Opéra
Retour de Traviata à Garnier, sous le signe ambigu de l’hypercommunication et de la superficialité

Retour de Traviata à Garnier, sous le signe ambigu de l’hypercommunication et de la superficialité

13 septembre 2019 | PAR Paul Fourier

En 2007, Gérard Mortier, alors maître de céans confiait la Traviata à l’un de ses metteurs en scène fétiches, Christoph Marthaler, qui faisait passer la tondeuse à un Jonas Kaufmann pas encore star. Scandale ! En 2019, en cette fin de mandat de Stéphane Lissner, la tâche échoit à Simon Stone, un des jeunes trublions actuels très branchés réseaux sociaux. Et ça passe presque comme une lettre électronique à la Poste ! Mais que se passe-t-il donc à Paris, capitale des Premières conspuées ?

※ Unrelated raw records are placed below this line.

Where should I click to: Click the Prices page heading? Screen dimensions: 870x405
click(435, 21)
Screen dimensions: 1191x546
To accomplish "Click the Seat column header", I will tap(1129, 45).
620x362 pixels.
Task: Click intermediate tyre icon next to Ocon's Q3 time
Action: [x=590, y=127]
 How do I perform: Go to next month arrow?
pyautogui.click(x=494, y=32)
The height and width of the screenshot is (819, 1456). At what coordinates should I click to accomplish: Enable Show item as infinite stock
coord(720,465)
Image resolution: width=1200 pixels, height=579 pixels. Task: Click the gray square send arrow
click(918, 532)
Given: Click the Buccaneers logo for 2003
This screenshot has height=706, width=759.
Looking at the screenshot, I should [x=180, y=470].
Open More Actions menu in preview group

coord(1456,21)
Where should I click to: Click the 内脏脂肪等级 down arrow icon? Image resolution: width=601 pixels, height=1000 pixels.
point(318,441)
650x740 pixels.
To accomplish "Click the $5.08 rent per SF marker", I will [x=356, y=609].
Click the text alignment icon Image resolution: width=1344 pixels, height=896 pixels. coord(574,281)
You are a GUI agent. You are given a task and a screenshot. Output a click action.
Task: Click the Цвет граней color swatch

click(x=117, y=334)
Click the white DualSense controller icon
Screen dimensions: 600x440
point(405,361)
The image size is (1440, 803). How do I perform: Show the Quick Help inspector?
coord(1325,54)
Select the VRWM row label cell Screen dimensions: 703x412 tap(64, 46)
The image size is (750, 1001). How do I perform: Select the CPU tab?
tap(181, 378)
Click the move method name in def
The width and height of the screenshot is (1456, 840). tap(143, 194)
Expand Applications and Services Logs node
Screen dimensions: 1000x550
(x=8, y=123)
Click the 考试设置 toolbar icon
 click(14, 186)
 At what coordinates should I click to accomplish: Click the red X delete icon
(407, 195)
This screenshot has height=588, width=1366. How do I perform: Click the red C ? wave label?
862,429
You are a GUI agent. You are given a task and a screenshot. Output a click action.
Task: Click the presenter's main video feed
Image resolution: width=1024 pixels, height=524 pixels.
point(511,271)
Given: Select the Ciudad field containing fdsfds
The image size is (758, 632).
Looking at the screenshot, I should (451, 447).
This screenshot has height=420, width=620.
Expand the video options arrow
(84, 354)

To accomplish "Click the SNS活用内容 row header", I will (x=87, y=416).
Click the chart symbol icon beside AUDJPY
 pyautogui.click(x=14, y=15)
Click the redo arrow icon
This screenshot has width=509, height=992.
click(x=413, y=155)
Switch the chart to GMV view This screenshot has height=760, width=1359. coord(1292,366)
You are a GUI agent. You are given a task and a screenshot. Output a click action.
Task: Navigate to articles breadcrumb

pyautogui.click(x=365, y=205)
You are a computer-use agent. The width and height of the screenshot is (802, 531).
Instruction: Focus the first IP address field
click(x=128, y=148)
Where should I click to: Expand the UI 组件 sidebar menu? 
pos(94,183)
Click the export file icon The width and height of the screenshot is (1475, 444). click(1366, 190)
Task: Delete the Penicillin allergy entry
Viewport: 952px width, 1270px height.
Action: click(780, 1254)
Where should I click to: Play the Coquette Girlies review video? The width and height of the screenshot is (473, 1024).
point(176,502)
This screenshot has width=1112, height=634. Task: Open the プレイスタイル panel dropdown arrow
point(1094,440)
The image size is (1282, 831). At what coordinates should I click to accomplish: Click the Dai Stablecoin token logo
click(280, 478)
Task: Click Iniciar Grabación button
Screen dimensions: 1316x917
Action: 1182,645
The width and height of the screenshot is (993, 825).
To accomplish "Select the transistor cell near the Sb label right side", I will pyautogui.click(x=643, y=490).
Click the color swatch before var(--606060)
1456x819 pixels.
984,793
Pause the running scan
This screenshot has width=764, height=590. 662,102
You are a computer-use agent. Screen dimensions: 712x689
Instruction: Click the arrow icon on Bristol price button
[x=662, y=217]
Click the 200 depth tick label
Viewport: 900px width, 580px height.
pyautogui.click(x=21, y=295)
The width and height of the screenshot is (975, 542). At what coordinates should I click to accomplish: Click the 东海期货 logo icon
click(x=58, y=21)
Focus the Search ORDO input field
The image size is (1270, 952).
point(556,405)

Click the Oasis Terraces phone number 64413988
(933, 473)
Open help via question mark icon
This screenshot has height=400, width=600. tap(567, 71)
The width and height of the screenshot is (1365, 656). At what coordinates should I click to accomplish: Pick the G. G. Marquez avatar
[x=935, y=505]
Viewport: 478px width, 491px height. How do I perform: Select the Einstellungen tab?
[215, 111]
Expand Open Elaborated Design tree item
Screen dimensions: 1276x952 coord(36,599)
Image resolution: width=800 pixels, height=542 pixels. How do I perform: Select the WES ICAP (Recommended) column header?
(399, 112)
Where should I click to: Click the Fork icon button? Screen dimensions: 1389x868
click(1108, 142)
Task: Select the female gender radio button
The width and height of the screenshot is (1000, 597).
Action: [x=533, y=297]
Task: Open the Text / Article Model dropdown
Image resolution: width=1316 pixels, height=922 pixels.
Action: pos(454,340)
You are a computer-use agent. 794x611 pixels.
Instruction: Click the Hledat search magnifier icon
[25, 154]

Avant le début du spectacle, des yeux maquillés de femme en gros plan, semblent sommeiller et attendre, insouciants, de s’éclairer pour partir à la conquête d’une nuit qui s’annonce festive. Le public ne comprend pas encore l’avertissement. La torpeur va être de courte durée et les amphétamines nécessaires pour absorber ce qui va suivre.
Le parti-pris de Simon Stone est posé dès les premières mesures : cette Violetta Valery-là aura le physique de Naomi Campbell, le QI et le compte Instagram fourni de Kim Kardashian ou de toute autre influenceuse boursouflée d’un Paris érigé en capitale de la superficialité. Elle communiquera sur son smartphone par onomatopées indigentes et par smileys. La bande qui l’entourera sera engloutie dans un déluge d’images électroniques et les acteurs de cette tragi-comédie auront plus fréquemment entendu parler d’Alexander Mc Queen et de Karl Lagerfeld que de Giuseppe Verdi et d’Alexandre Dumas. L’époque n’est plus celle de la réflexion, mais celle de la réaction aux stimuli du temps immédiat.
Immergés dans cet univers, nous sommes saturés de façon permanente de bandeaux de presse tabloïds et de sms projetés qui s’avèrent vite fatigants en éblouissant notre champ visuel de manière inconfortable. Les courriers alarmants de la mutuelle à propos de la reprise d’un cancer ou de la banque quand le découvert devient abyssal, nous sont littéralement envoyés à la figure. Les personnages exécutent, eux, une ronde incessante dans le sens des aiguilles d’une montre, car, bien évidemment, le temps file à toute allure. À la fin, Violetta, essaiera bien de s’accrocher aux selfies des moments heureux pour conjurer le sort et tentera ainsi de manière désespérée de remonter le temps. La femme sera, finalement, engloutie par le décor, rejoignant, à tout jamais, l’univers numérique qui l’a fait vivre.
Simon Stone appuie sur l’aspect virtuel des errances de Violetta en prenant le parti de mettre à bas la pertinence des lieux où elle évolue normalement. Entraînée dans ce mouvement giratoire sans fin, elle est piégée, la plupart du temps, dans un univers dématérialisé et lorsqu’un lieu prend vie, il s’apparente alors à une image d’Epinal. Sublimée par les réseaux sociaux, elle n’est pourtant que notre voisine directe. Alors que nous sommes à l’opéra, lorsqu’elle sort de boîte de nuit dans ses errances nocturnes parisiennes, elle ne va guère plus loin, que la Place des Pyramides où la statue de Jeanne d’Arc voisine avec un couple enlacé et un vélo de marque californienne bien connue.
Le livret la localise normalement à la campagne ? On voit surgir une brouette de grappes de raisin, une « emoji-vâche », pourtant bien réelle et un peu effarée, et une bien jolie église très décorative, symboles appuyés d’un univers provincial de pacotille. Les lieux de vie sont caricaturés à l’extrême comme pour les renvoyer au passé par cette iconographie simpliste.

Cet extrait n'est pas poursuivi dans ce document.